**REQUIRED WORK**
Transcribe the listing below word for word but skip its images.
══ MATERIAL SHOWN ══
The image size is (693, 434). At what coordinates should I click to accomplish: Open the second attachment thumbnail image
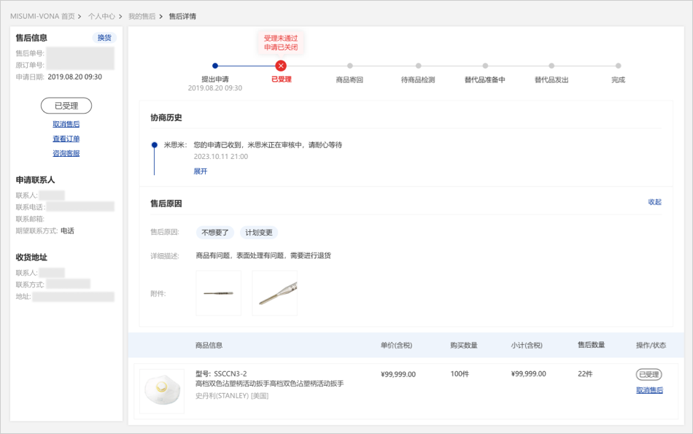click(274, 293)
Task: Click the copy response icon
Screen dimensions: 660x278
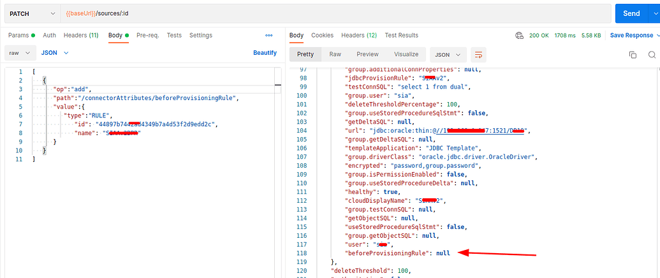Action: point(633,55)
═══
**RESULT BELOW**
The image size is (693, 434). At what coordinates should I click to accomplish: Open the second attachment thumbnail image
click(274, 293)
Task: Click the copy response icon
Screen dimensions: 660x278
Action: point(633,55)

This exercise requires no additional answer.